### [TO DO]
Retype the passage of the blog comments about helping new moms from "I SO agree with" up to and including "to the world.".

# PAGE start

Sorry, for super long comment... but I think you have a great idea!
Posted by: Jane | Thursday, January 07, 2010 at 09:55 PM
So true- excellent post/idea. With my first kid I lived in a different city and had no family nearby. My husband took a week off and then I was on my own with this wee little thing. I felt very alone. By the time my second kid was born we had moved to a different neighborhood with a crazy awesome supportive network of moms. Anytime a baby is born in our little neighborhood, an email with a list of meal dates goes out to all the other mamas and we all sign up to make meals for the new baby's family. After my boy was born, I literally didn't make a dinner for two months. The other moms just GET that help with anything is so huge. Dinner and a quick little visit really brighten up some of those exhausting days. Your idea of bringing support to new moms is wonderful and so, so needed.
Posted by: Alex | Thursday, January 07, 2010 at 09:55 PM
I love big ideas and I love putting it out there. . . . I can't wait to see where this project takes you.
Posted by: Katy | Thursday, January 07, 2010 at 11:35 PM
I love this project, Jennie. And anything I can do to help, count me in.
I SO agree with the "Polite No", omg, I do. I used it daily (still do, actually). I felt like I was admitting defeat/failure or something, I don't know. It's a hard thing to give in to.
Posted by: Megan | Friday, January 08, 2010 at 12:05 AM
I spoke to and saw only few people after giving birth. The people who could have actually helped and encouraged me were those who stayed away because I asked not to have too many visits. Instead we had visits and phone calls from those who didn't help one bit, those who had had easy babies, those who kept saying "I don't really remember, but you're probably right. It's tough now, but you will forget it in no time". I felt like a complete failure because I kept thinking it was way harder than I had ever expected. It took me three months to realise that not two babies are alike and that we had gotten one that needed to be gently introduced to the world.
Posted by: Drew | Friday, January 08, 2010 at 03:21 AM
This is an awesome idea and I'm going to work so hard on remembering this as I enter the phase of my life where friends start having babies.
Also, I know you had a really hard time at first, but can I just say that however challenging that experience was, it seems to have taught you that you really are a great mom? I see so many new moms freaking out about every little detail and worrying that they aren't good enough and their child is already behind schedule and what if they are damaging their kid for life and so forth. And while I'm sure every parent has these concerns to some extent, what I've felt very strongly from you for a long time is that you know that you're the best mom for Kyle, and it doesn't matter if other people have different parenting styles, because yours is what works for you and your family. And that is such a great sense to have for yourself, and seemingly so rare in relatively new parents.

# PAGE end
# PROVIDED MATERIAL start

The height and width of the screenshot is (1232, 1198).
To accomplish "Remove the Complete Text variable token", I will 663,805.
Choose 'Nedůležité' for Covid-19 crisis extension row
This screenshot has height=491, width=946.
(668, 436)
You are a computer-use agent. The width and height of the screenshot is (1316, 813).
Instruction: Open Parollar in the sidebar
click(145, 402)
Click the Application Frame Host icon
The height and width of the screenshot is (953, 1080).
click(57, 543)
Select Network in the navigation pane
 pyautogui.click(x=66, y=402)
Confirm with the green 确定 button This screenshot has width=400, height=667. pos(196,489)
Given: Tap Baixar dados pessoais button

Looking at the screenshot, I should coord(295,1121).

# PROVIDED MATERIAL end

### [TASK OUTPUT]
I SO agree with the "Polite No", omg, I do. I used it daily (still do, actually). I felt like I was admitting defeat/failure or something, I don't know. It's a hard thing to give in to.
Posted by: Megan | Friday, January 08, 2010 at 12:05 AM
I spoke to and saw only few people after giving birth. The people who could have actually helped and encouraged me were those who stayed away because I asked not to have too many visits. Instead we had visits and phone calls from those who didn't help one bit, those who had had easy babies, those who kept saying "I don't really remember, but you're probably right. It's tough now, but you will forget it in no time". I felt like a complete failure because I kept thinking it was way harder than I had ever expected. It took me three months to realise that not two babies are alike and that we had gotten one that needed to be gently introduced to the world.